Higher Education Grants or Gifts of Interest to African American

Here is this week’s news of grants or gifts to historically Black colleges and universities or for programs of particular interest to African Americans in higher education.

Historically Black Tuskegee University in Alabama received a $2 million grant from the Movember-Prostate Cancer Foundation to support cross-disciplinary pioneering research toward finding cures for prostate cancer. The project, “MET-PAAM: Elucidating the Molecular Mechanisms of Tumor Progression in Metastatic Prostate Cancer among Men of African Ancestry,” will map the landscape of genomic alterations in African American prostate cancers, which will enable the development of new precision medicine approaches.

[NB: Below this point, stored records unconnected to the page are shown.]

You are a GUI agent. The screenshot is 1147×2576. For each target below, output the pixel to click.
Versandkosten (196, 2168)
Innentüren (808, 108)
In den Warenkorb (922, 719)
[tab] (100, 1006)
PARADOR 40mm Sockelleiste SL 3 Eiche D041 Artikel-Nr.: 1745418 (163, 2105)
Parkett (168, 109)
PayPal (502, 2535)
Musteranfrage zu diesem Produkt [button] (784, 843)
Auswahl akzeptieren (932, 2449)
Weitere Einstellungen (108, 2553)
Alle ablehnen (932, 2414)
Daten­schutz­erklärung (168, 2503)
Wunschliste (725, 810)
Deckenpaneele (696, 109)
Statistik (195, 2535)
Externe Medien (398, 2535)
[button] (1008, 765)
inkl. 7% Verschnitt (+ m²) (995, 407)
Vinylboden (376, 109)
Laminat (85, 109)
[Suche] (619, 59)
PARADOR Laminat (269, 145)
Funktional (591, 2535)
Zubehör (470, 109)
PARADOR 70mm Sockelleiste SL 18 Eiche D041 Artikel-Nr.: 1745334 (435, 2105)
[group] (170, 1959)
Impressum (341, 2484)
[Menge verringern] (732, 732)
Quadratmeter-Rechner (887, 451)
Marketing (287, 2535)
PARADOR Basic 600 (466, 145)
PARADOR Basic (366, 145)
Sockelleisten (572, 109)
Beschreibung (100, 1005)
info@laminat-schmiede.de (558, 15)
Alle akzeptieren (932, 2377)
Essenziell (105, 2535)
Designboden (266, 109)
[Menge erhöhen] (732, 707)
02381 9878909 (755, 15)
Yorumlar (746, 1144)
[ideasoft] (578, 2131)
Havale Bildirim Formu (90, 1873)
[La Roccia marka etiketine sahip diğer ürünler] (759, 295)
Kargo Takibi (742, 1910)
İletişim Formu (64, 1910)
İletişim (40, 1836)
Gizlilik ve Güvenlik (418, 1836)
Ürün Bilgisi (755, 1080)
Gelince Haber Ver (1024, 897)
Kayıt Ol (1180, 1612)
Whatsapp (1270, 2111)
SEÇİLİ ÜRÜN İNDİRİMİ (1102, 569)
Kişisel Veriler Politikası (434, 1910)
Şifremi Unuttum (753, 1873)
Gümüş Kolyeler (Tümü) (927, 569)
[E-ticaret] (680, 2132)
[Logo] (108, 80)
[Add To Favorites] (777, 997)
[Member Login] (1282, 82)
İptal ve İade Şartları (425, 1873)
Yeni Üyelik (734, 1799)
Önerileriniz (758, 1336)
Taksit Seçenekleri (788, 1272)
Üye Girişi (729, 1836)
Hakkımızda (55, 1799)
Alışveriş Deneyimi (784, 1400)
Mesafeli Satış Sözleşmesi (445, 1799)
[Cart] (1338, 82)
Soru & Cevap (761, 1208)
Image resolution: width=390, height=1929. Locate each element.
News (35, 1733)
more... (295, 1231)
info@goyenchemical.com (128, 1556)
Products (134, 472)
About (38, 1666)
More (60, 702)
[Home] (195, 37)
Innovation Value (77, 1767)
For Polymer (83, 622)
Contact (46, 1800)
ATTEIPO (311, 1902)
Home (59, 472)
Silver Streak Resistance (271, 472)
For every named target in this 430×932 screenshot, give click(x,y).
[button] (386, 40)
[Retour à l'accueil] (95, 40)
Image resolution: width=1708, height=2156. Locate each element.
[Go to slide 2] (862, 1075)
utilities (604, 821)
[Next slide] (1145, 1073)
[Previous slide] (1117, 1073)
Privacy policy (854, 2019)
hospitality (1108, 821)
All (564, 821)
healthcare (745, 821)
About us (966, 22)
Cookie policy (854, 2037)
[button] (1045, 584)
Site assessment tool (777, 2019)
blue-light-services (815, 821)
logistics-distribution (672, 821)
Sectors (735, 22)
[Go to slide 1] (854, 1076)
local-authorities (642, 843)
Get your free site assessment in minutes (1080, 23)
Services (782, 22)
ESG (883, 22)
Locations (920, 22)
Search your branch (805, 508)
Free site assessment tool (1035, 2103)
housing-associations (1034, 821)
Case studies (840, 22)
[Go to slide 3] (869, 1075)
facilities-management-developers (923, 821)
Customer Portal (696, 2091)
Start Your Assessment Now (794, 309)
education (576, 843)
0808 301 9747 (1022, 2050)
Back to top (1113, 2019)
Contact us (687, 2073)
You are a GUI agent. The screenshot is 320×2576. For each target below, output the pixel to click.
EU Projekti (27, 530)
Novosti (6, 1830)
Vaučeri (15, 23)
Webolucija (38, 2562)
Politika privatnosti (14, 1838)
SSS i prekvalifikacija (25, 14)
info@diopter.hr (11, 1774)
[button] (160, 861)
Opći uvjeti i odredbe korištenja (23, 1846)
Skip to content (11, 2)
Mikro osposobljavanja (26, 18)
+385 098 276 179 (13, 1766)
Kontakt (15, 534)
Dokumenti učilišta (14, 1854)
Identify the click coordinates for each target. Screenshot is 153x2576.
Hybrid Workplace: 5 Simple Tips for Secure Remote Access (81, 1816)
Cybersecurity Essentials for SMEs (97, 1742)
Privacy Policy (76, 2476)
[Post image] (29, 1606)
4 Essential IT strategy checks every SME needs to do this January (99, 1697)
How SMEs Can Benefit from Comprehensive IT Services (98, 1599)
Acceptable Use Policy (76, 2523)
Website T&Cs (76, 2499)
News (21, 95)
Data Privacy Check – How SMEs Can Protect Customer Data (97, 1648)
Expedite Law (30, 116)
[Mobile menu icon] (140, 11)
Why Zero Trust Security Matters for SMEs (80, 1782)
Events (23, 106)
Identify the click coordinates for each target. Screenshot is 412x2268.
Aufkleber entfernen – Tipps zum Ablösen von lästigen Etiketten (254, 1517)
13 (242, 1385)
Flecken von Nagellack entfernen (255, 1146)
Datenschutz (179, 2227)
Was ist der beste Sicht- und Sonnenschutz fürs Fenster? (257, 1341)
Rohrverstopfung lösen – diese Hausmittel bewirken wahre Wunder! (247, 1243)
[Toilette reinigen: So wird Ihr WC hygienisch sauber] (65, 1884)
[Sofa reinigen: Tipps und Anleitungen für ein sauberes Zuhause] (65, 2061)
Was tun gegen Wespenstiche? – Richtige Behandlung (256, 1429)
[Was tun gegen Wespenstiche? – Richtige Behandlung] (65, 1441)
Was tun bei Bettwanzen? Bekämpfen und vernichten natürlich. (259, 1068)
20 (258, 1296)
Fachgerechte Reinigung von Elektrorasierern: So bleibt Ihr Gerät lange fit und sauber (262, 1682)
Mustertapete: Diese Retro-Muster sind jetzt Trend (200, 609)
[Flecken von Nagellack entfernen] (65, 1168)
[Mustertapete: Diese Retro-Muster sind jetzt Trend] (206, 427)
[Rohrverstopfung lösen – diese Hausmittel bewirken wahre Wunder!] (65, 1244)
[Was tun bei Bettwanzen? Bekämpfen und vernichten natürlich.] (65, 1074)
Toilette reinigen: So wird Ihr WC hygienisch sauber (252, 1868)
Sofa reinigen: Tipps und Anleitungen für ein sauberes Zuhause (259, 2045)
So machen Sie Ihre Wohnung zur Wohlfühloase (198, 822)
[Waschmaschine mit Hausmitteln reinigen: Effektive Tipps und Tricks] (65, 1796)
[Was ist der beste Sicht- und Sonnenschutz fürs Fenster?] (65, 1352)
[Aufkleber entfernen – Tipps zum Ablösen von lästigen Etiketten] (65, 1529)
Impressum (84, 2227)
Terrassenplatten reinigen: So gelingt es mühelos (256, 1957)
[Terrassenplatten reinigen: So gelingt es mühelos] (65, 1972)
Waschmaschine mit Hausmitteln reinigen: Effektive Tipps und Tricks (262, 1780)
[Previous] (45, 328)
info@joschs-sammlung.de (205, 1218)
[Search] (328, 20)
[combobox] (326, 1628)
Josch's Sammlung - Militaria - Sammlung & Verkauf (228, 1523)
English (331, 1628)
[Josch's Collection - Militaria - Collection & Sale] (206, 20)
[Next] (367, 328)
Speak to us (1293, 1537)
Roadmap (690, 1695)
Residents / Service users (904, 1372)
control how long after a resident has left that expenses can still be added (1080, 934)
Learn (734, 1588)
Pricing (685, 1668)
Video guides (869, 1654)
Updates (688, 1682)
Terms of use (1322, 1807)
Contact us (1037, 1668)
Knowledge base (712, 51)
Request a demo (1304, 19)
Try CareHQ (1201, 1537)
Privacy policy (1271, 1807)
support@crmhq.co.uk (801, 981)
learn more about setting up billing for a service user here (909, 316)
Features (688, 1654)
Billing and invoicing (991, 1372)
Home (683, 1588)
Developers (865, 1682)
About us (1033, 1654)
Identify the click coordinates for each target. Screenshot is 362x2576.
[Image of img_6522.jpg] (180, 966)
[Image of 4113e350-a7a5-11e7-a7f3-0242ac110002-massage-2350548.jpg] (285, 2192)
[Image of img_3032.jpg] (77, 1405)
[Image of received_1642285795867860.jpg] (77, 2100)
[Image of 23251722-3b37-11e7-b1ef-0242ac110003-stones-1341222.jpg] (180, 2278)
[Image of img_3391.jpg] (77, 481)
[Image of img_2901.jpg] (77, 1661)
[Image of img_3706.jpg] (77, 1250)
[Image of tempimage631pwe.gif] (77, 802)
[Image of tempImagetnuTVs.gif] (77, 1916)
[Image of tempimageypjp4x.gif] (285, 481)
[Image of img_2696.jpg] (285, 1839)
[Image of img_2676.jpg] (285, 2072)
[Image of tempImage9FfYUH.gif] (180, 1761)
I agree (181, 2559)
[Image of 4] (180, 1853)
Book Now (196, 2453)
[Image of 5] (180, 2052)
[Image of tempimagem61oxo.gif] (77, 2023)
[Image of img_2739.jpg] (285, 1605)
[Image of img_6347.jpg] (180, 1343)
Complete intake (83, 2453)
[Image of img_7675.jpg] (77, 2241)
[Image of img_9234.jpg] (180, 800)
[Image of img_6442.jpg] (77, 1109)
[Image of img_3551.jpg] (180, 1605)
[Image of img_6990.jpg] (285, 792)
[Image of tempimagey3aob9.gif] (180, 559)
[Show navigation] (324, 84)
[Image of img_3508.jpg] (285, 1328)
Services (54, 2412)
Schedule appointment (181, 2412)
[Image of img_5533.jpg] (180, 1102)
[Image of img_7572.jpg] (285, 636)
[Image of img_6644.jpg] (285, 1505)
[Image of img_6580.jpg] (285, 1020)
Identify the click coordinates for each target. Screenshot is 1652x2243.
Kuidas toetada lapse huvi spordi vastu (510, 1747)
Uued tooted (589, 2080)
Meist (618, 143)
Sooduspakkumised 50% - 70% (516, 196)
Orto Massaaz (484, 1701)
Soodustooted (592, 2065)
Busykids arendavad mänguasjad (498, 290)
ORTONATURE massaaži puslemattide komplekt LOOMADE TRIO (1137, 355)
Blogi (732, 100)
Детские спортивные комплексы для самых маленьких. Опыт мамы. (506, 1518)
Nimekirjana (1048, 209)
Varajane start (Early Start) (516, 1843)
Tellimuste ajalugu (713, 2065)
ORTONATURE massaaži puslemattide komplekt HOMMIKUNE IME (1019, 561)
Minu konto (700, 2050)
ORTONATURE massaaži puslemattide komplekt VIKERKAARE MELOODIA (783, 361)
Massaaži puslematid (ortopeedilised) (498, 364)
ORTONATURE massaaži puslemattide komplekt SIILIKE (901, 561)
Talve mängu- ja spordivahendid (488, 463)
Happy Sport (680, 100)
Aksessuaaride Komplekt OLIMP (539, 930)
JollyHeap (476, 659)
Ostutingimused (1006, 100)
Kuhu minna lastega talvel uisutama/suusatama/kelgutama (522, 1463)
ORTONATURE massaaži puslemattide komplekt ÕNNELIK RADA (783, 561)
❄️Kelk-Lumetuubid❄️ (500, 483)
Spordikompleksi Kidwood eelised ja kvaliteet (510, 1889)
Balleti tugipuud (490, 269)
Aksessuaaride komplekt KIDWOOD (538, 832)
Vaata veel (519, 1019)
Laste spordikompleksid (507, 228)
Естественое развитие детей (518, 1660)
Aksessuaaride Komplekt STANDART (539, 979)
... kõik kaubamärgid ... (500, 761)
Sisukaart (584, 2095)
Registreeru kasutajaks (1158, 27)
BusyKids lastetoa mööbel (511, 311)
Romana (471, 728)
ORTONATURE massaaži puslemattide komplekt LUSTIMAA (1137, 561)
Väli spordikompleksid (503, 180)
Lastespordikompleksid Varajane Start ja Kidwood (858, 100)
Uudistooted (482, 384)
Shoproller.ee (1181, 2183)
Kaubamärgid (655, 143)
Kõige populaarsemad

The project is under the direction of Clayton Yates, professor of biology and director of the Center for Biomedical Research at Tuskegee University.

Texas Southern University, the historically Black educational institution in Houston, received a $1 million grant from the U.S. Department of Housing and Urban Development. The grant money will be used to establish a Center of Excellence for research on affordable housing and economic developments intended to benefit low-income communities in urban areas.

Wayne State University in Detroit has been awarded $3,590,488 from the National Heart, Lung and Blood Institute of the National Institutes of Health to conduct a project titled “Stress and Cardiovascular Risk Among Urban African American Adults: A Multilevel, Mixed Methods Approach.” The project aims to provide a fine-grained characterization of the psychosocial factors associated with cardiovascular disease risk and inflammation among urban middle-aged and older African American adults.

Historically Black Florida A&M University received a two-year, $400,000 research grant to develop economic and climate models that capture short-term and long-term climate-change related impacts on U.S. agricultural production. The research will investigate the efficacy of adaptation strategies in minimizing those effects by combining computer-simulated data with real-world evidence of farmers’ adaptation behaviors using field data. Michée A. Lachaud, an assistant professor for the agribusiness program in the College of Agriculture and Food Sciences at Florida A&M University will direct the research.

Researchers at Washington University in St. Louis and the University of Michigan are sharing a five-year $3.2 million grant funded by the National Institute of Mental Health to conduct research to examine the impact of a multilevel intervention to reduce HIV stigma and improve treatment outcomes among adolescents in Uganda. The grant will provide training for education professionals — educators, school directors, teachers, and school nurses — which will occur concurrently with multiple family group interventions. Uganda has more than 170,000 adolescents living with HIV and HIV stigma continues to be a significant barrier to HIV treatment adherence.

Historically Black Howard University in Washington, D.C., announced a $5 million gift from Eddie C. Brown and C. Sylvia Brown to support the Graduation Retention Access to Continued Excellence (GRACE) program for students facing financial barriers. Eddie Brown is the founder, chairman, and CEO of Brown Capital Management, a Baltimore-based asset management firm that is the second oldest African-American-owned investment management firm in the world. This gift marks the largest alumni gift to Howard University in the school’s history.